As described by one critic, Barton’s latest novel “reminds us how many people, living and dead, ghost our daily experience, complicating and enriching our choices.”

Says Dabney Stewart, “Barton includes the dimension of mercy, too — the mutual forgiveness of failures by family members who, finally, find ways to realize they can’t live without each other.”

The depiction of this Alabama family, as one author puts it, “makes you nod your head, yes, yes.”

“You realize you know this family,” Nanci Kincaid, author of Verbena. “You might even love them. Their story will definitely take hold of you and make you care.”

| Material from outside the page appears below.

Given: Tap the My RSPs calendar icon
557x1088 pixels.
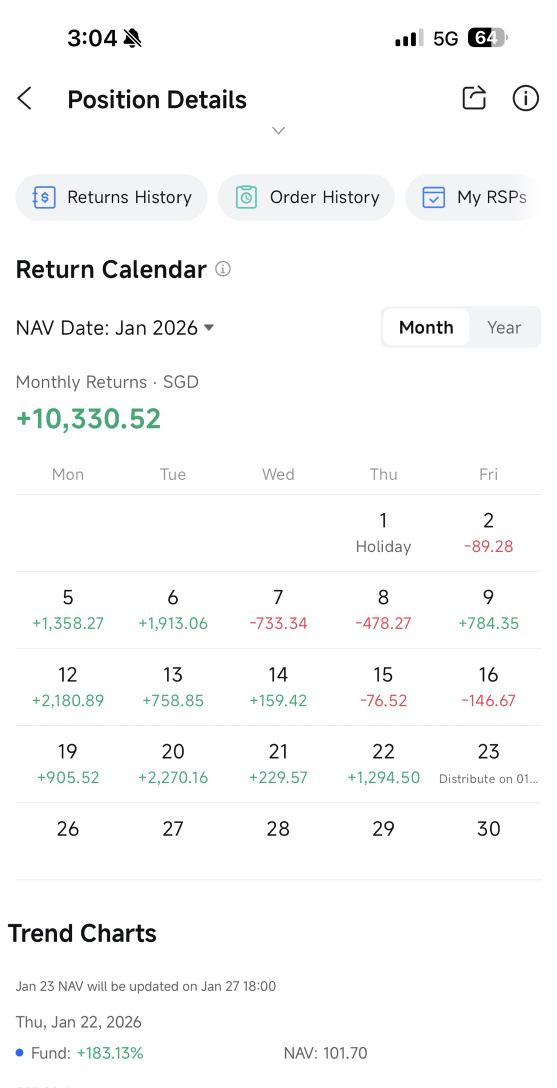Looking at the screenshot, I should coord(434,197).

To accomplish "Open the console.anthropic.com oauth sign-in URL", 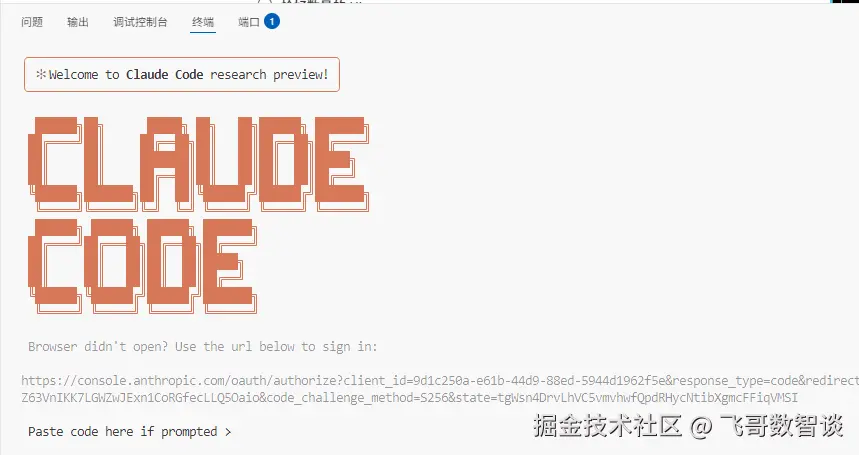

Reading excerpts from his book is only part of the event planned today at the Demopolis library.

Currently, Barton is assistant director of the “Writing Our Stories” project for juvenile offenders at Mt. Meigs in Montgomery. During his talk, Barton plans to share some of the stories about his work with young offenders and will read poetry written by some of the young people in the program.

Because of his literary success, Barton has been awarded an Individual Artist Fellowship for Literature from the Alabama State Council on the Arts, and received the Dictionary of Literary Biography Yearbook award for the best first volume of short stories.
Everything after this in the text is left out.